Ketika Yesus berkata bahwa pada hari akhir nanti akan ada penghakiman, apa tanggapan kita? Kita dapat saja berkata, “Ia tidak pernah berdusta. Karena nanti akan ada penghakiman, lebih baik kita bersiap-siap untuk menghadapinya,” atau Anda berkata, “Aku tidak percaya.” Penghakiman itu tidak akan berlalu karena kita tidak mempercayainya. Ketidak-percayaan hanya akan mempengaruhi sikap dan tanggapan kita terhadap sesuatu hal. Sering kali ketika saya berbicara dengan orang yang tidak percaya, mereka sering menanggapi dengan, “Saya tidak percaya.” Apakah mereka akan terhindar dari penghakiman Allah karena mereka tidak percaya akan adanya penghakiman tersebut?

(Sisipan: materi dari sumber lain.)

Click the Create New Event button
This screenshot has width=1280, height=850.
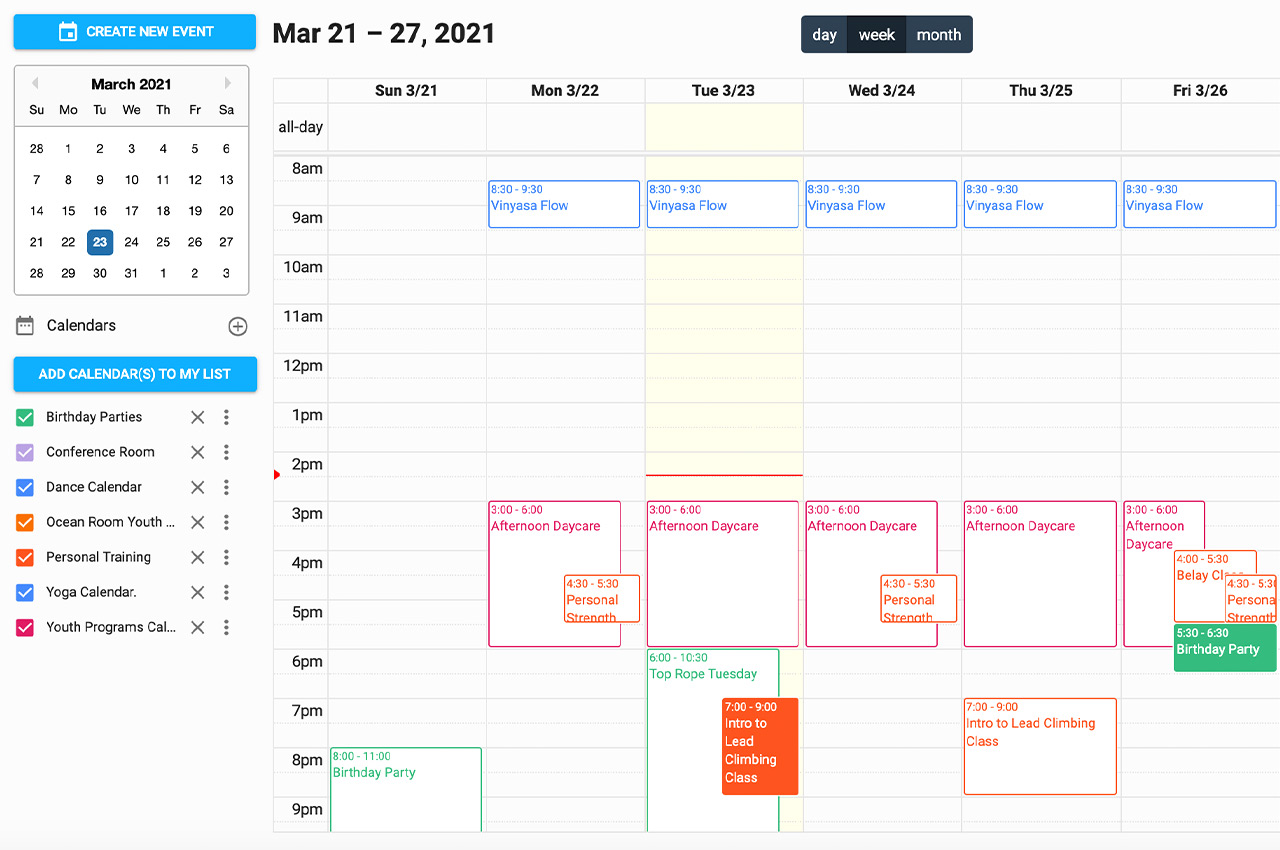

Saya percaya pada ucapan Yesus karena saya sudah menguji firmannya. Saya sudah menguji apa yang diajarkan Yesus selama puluhan tahun dan semuanya tidak ada yang gagal. Itu sebabnya, saya tahu bahwa jika Yesus berkata tentang sesuatu, pastilah itu benar. Tidak pernah terbukti hal yang sebaliknya, tidak satu kalipun. Hanya Yesus yang berani berkata, “Langit dan bumi akan berlalu, tetapi perkataanku tidak akan berlalu” (lihat Mat.5:18). Ketika Yesus berkata bahwa akan ada penghakiman nanti, maka itu pasti akan terjadi. Ia tidak pernah keliru.

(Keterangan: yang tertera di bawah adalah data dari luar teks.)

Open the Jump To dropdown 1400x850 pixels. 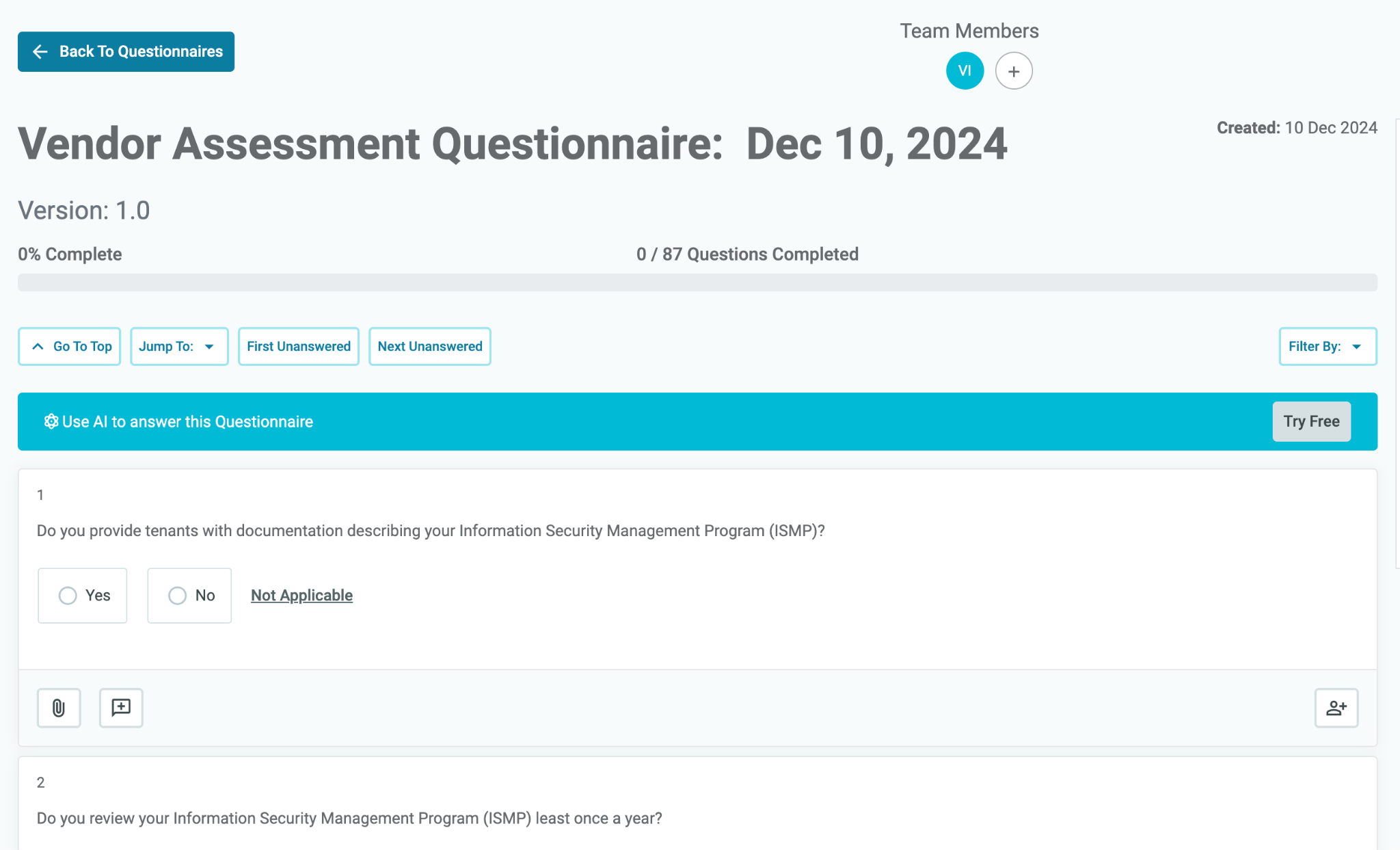178,346
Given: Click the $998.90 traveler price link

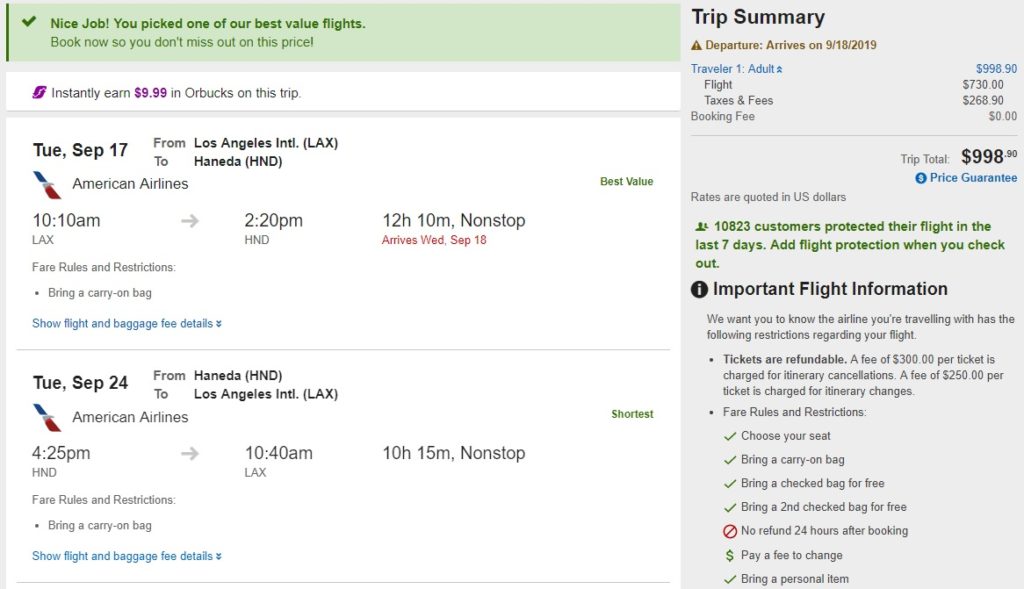Looking at the screenshot, I should click(996, 69).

Lebih baik kita mulai memikirkan apa yang harus dilakukan saat penghakiman itu datang. Jika kita menunggu sampai harinya tiba baru akan bertindak, maka hal itu sangatlah terlambat. Sekaranglah saatnya bertindak demi menghadapi penghakiman itu. Tidak ada gunanya mencoba lari dari bangunan jika api sudah mengurung kita. Ketika api belum mengurung kita itulah saatnya untuk meloloskan diri. Inilah peringatan yang diberikan oleh perumpamaan itu. Yesus berkata bahwa pada hari akhir nanti ketika kita sudah sampai di pantai, maka jaring akan ditarik ke darat.

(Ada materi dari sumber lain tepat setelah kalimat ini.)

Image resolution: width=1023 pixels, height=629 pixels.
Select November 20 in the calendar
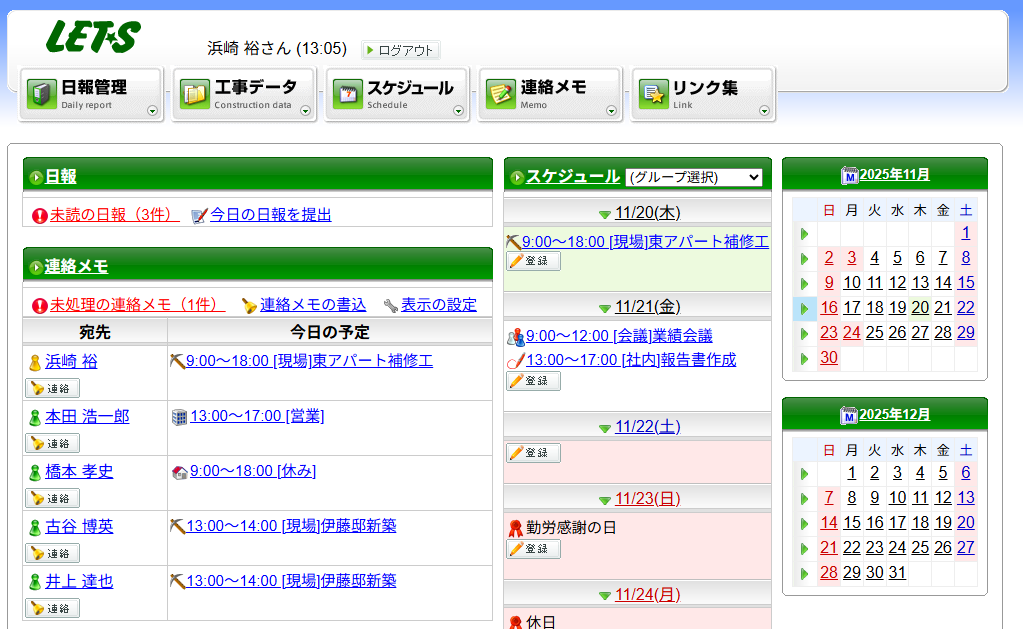coord(920,308)
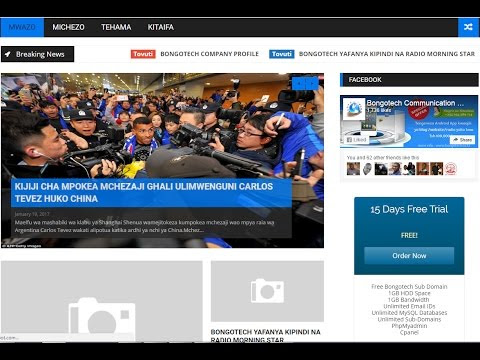Viewport: 480px width, 360px height.
Task: Go to previous slide in featured slider
Action: [299, 83]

Yesus sangatlah teliti dan akurat dalam menyampaikan sesuatu. Saya tidak pernah berhenti mengagumi bagaimana dia memakai hanya beberapa kata untuk mengungkapkan begitu banyak hal. Ketika kita mencoba untuk membahas pokok yang Yesus sampaikan, kita harus menghabiskan begitu banyak waktu untuk dapat mengungkapkan semua maknanya. Ia hanya menggunakan satu kata Yunani untuk membicarakan tentang “pukat itu pun diseret orang ke pantai” (Mat. 13.48). Namun tidak ada padanan kata yang sama di dalam bahasa Indonesia. Kata Yunani yang diterjemahkan dengan anak kalimat “pukat itupun diseret orang ke pantai” jika diterjemahkan secara literer akan berarti “mengangkat pukat”. Kata ini memang sangat langka karena di dalam Perjanjian Baru berbahasa Yunani, kata ini hanya muncul satu kali.


Apa yang dilambangkan oleh “Pengangkatan Pukat”?

Apa arti penting dari “mengangkat pukat”? Arti pentingnya akan sangat terasa jika kita bandingkan ayat ini dengan Kisah 24:15, yang mengatakan,

“Aku menaruh pengharapan kepada Allah, sama seperti mereka juga, bahwa akan ada kebangkitan semua orang mati, baik orang-orang yang benar maupun orang-orang yang tidak benar.”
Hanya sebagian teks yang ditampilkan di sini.